7. 研究開発パイプラインと中長期成長戦略
第一三共は、第6期中計において DXd ADC の価値最大化と、それに続く新規モダリティの育成を戦略の柱として掲げています。
- 1st BGT (Breakthrough Generating Technology) の確立
- 5DXd ADCs( エンハーツ 、ダトロウェイ 、HER3-DXd 、I-DXd 、R-DXd )に加え、新規DXd ADCである DS-3939 および DS3790 を展開。これらを1st BGTと位置付け、2030年度に向けて複数の「Next BGT」を見出す計画です。
- 臨床試験の進展と新規適応開拓
- ダトロウェイ : 筋層浸潤性尿路細胞がん(MIUC)を対象としたrilvegostomigとの併用療法評価試験(TROPION-Urothelial04 Ph3試験)を2026年度下半期に開始予定。
- DS1025 : CD25陽性制御性T細胞(Treg細胞)を標的とし、腫瘍内のTreg細胞を除去することで抗腫瘍免疫を活性化する 新規Treg細胞標的ADC 。

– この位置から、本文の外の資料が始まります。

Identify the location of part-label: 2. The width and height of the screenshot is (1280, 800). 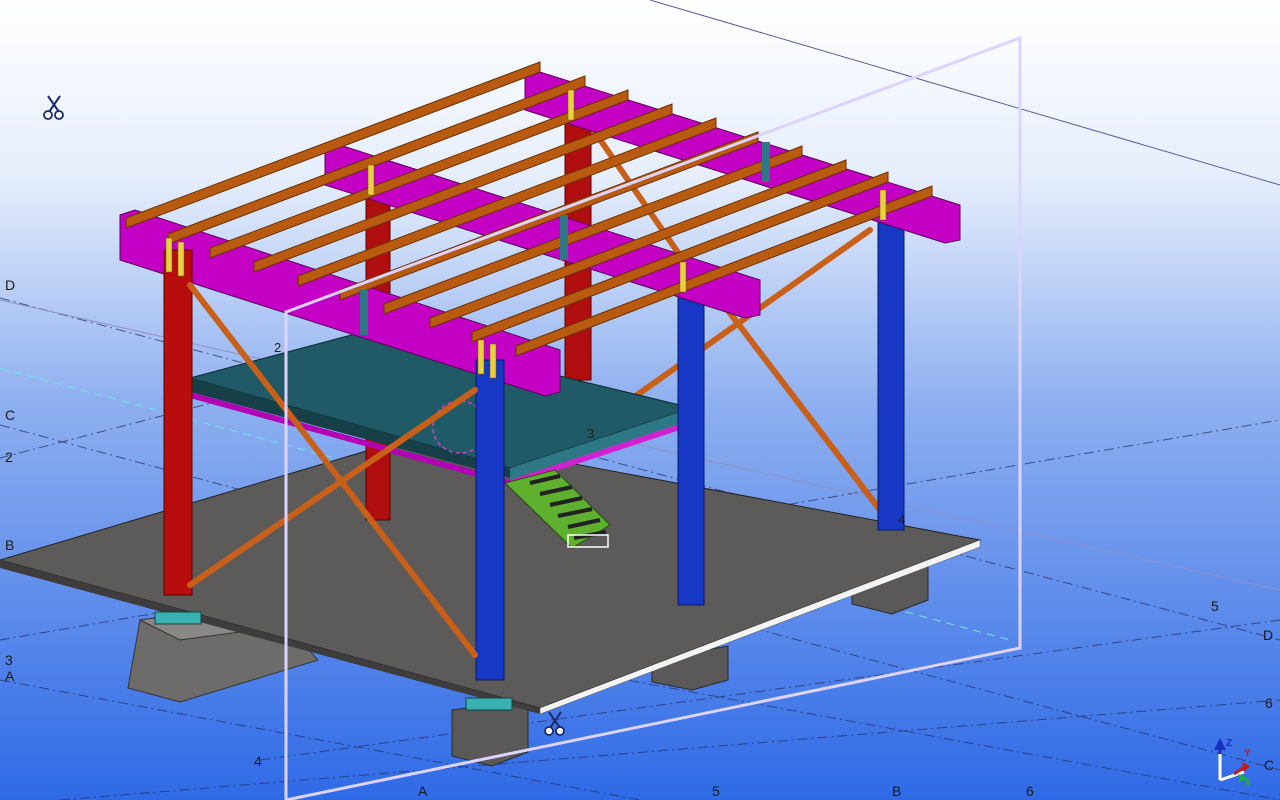
(278, 348).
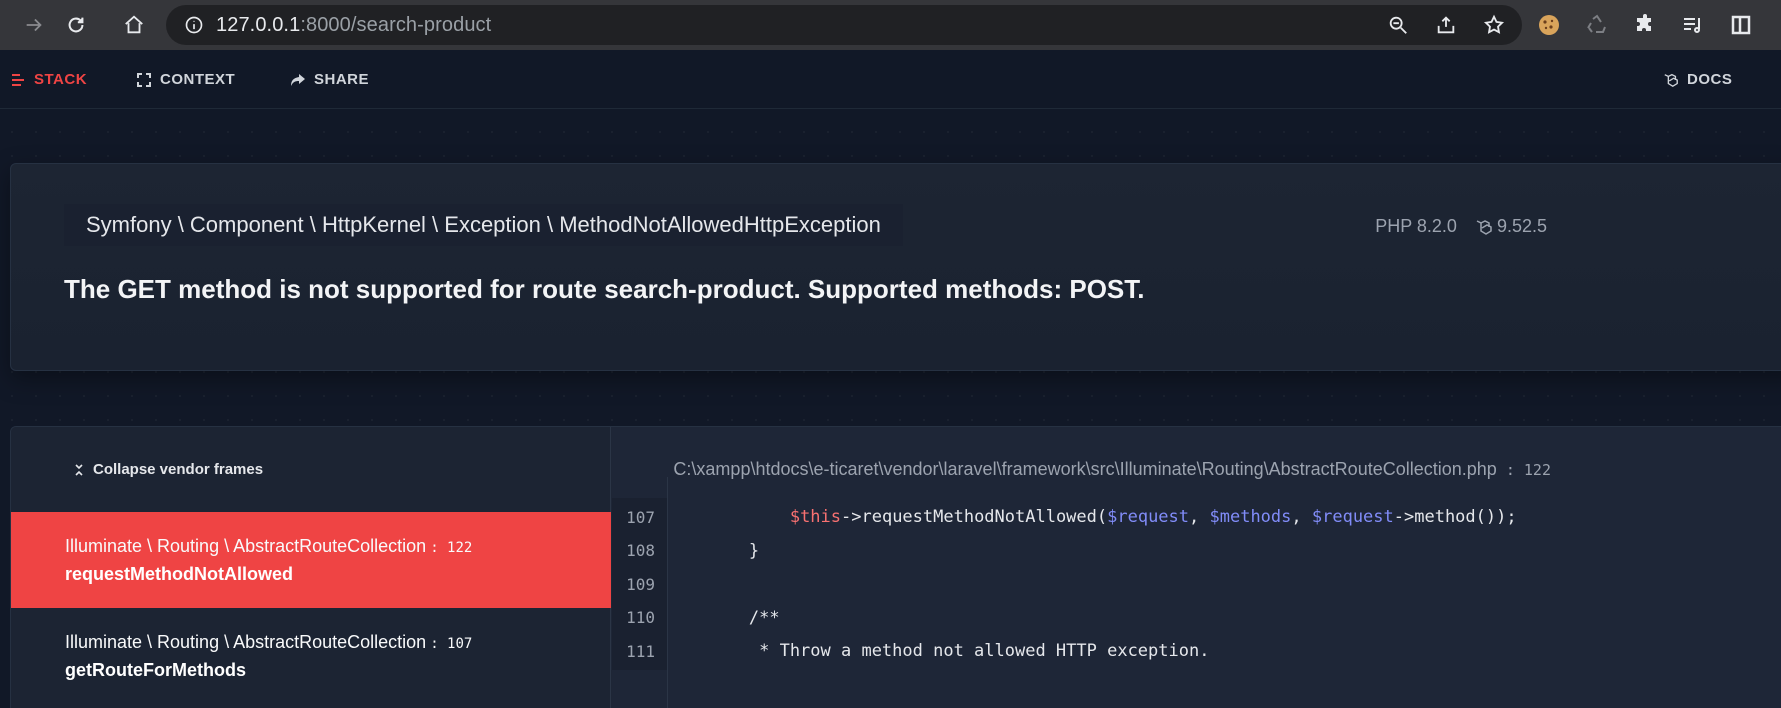  What do you see at coordinates (1597, 25) in the screenshot?
I see `recycle-extension-icon` at bounding box center [1597, 25].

2026年度上半期に固形がんを対象としたFIH(ヒト初回投与)試験を開始予定。
- Next Wave品目の承認取得
- 日本にて麻しん・おたふくかぜ・風しん予防ワクチン「 ミムリット皮下注用 」の承認を取得(2026年5月)。
- 中国にてFLT3変異を有する急性骨髄性白血病(AML)治療薬「 ヴァンフリタ 」の承認を取得(2026年6月)。
8. 今後のニュースフローと投資家の注視ポイント
2026年度中に予定されている主要な規制当局審査結果および学会発表のタイムラインは以下の通りです。
- 審査結果受領見込み(2026年度上半期) :
- エンハーツ : DESTINY-Breast09(HER2陽性乳がん 1L, Ph3, pertuzumab併用)欧州審査
- ダトロウェイ : TROPION-Breast02(1L TNBC, Ph3)欧州審査
- 主要データの入手見込み :
- エンハーツ : DESTINY-Lung04(HER2遺伝子変異NSCLC 1L, Ph3)2026年度上半期
- ダトロウェイ : TROPION-Lung15(EGFR変異NSCLC 2L+, Ph3)2026年度下半期、AVANZAR(非扁平上皮NSCLC 1L, Ph3)2026年度下半期
- 欧州臨床腫瘍学会(ESMO 2026年10月)発表予定 :
- HER3-DXd : HERTHENA-PanTumor01(メラノーマ, Ph2)初回データ発表
- I-DXd : IDeate-Lung01(進展型SCLC 2L+, Ph2)データアップデート
- R-DXd : REJOICE-Ovarian01/02(プラチナ抵抗性卵巣がん, Ph2/Ph1b/2)データアップデート
第一三共は、事業再編費用の計上といった短期的な利益押し下げ要因を消化しながらも、主力ADC製品の圧倒的な市場成長を背景に、成長トラックを着実に歩んでいます。